The resulting plan involves a toll increase that supports not only the toll road’s needs, but it will also support the needs of public transit including the Gateway rail investment program. This program aims to improve “reliability, resiliency and redundancy” while creating new capacity for a critical section of the Northeast Corridor which is the most heavily used passenger rail line in the country.
“NJDOT works in the most highly congested state in the country and we are asked to work on roads that are really busy all the time.”
“By 2028, the turnpike will be providing US$500 million a year in operating subsidy to transit so that they can continue to operate the trains and buses,” Gutierrez-Scaccetti says. It will pay for the construction of the new Hudson Tunnel while also covering debt service payments for the Portal North Bridge, also part of the Gateway program. NJDOT will work closely with the Gateway Program Development Corporation to achieve these goals.
“When all is said and done, the turnpike will be providing between US$650 and US$700 million a year in transit support while still maintaining its ability to run its program,” she says.
The scale and complexity of these ambitious programs is what really sets NJDOT apart, according to Gutierrez-Scaccetti, who has been overseeing around US$1 billion of work each year since she took up the position.

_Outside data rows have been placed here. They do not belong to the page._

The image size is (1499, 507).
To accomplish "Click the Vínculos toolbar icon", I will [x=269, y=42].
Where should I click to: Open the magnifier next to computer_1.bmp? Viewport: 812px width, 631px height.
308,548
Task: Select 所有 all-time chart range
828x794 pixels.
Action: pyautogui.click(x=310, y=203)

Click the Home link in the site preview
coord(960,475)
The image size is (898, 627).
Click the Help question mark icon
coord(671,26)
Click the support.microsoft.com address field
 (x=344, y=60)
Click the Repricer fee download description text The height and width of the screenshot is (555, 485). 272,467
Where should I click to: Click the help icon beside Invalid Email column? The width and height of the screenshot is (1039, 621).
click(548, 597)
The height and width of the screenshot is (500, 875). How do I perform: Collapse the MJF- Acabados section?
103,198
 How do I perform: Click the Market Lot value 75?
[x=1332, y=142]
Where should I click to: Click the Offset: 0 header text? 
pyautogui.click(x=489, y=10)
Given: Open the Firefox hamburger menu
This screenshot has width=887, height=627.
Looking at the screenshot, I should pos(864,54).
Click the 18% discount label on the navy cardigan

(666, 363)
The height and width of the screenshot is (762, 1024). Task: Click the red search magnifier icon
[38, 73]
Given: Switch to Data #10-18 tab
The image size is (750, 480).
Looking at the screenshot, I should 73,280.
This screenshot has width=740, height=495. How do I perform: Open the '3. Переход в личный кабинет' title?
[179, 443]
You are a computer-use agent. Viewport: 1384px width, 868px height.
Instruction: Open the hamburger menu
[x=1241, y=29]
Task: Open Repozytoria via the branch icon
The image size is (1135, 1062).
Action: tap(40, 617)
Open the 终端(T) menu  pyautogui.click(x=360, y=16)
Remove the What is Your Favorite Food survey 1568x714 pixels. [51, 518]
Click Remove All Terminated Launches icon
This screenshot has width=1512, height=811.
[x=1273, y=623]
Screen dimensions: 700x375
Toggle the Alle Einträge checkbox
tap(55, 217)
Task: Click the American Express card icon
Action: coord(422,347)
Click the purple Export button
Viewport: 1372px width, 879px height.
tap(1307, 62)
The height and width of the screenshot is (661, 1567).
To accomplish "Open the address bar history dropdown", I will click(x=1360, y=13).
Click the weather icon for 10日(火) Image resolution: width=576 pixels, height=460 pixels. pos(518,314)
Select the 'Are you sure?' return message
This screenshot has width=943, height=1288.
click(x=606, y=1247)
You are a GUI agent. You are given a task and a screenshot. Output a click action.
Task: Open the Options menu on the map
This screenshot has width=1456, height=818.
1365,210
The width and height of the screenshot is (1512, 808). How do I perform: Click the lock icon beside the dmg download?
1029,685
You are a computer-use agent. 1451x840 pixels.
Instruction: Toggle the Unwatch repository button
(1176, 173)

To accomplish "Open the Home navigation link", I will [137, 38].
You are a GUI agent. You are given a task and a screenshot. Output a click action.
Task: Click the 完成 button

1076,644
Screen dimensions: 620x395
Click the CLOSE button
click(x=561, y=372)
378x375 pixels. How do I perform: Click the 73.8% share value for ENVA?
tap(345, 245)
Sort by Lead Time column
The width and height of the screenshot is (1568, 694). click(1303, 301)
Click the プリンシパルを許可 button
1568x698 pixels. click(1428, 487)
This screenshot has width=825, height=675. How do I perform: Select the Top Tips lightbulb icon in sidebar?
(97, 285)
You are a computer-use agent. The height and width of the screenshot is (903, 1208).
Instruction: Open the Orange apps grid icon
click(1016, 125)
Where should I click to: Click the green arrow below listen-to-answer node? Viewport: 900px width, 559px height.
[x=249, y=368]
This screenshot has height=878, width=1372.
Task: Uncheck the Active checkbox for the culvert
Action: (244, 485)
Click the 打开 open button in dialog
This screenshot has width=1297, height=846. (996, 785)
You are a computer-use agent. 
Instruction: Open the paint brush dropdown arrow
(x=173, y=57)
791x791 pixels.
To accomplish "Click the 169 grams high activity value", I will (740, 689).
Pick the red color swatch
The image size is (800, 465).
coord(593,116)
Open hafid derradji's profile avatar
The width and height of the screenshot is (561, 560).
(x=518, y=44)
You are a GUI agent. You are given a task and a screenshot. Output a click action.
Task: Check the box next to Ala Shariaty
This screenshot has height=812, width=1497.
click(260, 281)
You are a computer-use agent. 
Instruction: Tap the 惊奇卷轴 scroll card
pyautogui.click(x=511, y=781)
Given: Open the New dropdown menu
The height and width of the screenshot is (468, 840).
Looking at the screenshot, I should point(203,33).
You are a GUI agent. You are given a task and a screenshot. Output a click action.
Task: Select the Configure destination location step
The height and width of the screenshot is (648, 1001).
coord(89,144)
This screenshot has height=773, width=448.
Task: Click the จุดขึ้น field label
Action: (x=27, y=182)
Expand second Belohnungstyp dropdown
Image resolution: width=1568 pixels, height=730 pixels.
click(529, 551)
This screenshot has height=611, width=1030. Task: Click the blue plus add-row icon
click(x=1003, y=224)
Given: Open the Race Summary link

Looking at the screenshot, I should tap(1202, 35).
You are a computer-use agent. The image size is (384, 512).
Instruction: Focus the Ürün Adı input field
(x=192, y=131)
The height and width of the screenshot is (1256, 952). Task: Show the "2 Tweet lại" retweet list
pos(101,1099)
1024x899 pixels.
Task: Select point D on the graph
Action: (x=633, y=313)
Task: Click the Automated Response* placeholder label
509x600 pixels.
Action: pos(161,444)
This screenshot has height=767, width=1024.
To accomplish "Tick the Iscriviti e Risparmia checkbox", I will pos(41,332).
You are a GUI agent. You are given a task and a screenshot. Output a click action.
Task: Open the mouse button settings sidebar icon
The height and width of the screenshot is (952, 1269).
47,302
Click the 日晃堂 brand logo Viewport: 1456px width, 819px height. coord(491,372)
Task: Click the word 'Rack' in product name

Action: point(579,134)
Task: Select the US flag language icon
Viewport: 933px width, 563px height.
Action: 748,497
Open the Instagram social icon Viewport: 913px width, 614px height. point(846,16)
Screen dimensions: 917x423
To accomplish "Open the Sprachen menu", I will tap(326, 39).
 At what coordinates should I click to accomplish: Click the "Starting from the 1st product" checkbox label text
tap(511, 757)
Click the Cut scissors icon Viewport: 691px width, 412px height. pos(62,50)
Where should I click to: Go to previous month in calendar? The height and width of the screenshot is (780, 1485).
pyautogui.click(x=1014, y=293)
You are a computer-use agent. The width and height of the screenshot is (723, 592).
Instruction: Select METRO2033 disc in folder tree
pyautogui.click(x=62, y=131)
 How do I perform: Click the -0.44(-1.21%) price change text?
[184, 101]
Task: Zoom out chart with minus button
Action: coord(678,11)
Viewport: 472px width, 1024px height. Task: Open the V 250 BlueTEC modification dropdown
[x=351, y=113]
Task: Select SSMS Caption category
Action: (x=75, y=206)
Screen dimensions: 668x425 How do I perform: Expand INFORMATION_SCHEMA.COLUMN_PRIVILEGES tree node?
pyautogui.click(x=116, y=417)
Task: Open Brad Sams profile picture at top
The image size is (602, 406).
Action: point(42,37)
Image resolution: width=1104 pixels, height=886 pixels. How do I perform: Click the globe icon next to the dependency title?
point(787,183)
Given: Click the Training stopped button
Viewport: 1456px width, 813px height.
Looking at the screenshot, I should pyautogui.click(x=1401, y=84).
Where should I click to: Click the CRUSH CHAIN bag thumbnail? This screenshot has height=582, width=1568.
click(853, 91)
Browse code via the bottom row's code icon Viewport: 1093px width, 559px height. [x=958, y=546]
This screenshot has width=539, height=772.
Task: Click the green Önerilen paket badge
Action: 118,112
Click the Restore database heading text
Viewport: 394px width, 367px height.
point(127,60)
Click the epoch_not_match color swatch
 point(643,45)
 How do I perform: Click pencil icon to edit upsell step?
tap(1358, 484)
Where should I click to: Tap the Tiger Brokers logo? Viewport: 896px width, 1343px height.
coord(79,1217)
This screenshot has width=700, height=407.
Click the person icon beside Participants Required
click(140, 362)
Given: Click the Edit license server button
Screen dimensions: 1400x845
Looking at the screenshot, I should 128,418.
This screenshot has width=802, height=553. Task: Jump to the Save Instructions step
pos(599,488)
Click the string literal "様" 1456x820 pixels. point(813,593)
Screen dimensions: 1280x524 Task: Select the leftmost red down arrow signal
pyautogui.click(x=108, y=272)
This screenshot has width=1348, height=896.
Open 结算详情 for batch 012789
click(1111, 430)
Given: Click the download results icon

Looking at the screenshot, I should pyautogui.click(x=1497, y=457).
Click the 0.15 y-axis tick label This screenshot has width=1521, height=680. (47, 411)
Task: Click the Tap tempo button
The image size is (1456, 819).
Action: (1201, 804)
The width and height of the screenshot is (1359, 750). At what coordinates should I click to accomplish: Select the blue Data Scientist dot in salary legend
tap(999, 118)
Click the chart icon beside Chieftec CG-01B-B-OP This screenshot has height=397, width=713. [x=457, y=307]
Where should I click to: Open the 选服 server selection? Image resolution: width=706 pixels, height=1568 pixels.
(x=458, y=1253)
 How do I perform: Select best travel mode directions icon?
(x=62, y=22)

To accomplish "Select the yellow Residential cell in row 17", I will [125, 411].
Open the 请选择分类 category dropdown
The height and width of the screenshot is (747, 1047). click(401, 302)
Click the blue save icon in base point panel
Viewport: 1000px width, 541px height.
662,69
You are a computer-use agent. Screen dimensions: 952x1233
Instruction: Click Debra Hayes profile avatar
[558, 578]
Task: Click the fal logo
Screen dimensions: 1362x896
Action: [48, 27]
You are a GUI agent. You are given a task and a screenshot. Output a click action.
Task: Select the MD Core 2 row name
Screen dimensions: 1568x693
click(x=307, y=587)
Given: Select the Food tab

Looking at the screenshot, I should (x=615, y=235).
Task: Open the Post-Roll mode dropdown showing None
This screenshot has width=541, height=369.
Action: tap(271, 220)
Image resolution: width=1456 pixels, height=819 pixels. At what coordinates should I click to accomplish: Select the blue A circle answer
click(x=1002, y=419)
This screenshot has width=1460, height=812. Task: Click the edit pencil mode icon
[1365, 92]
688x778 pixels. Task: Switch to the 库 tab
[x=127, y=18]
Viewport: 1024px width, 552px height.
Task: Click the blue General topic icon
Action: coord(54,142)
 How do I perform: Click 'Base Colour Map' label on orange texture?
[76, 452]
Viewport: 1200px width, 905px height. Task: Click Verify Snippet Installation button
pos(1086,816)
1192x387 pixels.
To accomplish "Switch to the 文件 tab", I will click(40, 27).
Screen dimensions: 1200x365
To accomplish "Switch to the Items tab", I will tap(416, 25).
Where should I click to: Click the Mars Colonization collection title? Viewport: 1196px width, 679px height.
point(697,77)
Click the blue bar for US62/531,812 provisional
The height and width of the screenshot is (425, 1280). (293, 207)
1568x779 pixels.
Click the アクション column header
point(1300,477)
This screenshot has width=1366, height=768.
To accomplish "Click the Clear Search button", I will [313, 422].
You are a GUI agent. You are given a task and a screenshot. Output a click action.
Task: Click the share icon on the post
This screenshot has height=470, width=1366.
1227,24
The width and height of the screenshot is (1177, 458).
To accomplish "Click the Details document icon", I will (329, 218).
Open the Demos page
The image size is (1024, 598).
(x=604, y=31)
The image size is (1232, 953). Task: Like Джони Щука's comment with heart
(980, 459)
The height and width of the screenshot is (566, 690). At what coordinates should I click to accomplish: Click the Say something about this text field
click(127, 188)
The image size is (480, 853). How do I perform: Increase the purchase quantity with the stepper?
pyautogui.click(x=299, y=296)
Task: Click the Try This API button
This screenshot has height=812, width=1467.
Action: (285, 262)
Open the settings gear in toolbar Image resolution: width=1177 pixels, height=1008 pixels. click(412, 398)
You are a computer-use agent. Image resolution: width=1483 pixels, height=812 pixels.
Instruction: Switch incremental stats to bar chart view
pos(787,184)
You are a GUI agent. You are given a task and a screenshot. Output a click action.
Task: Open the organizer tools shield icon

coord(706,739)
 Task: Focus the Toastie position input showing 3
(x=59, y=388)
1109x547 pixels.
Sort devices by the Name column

“NJDOT works in the most highly congested state in the country and we are asked to work on roads that are really busy all the time,” she says.
“I like to refer to us as small but mighty. We’re a small state, but we’re very, very determined to deliver on our mission of safe and efficient roadways, of storm response and incident management, certainly recovery, and we’ve got a great group of team members that share a passion for what we do.”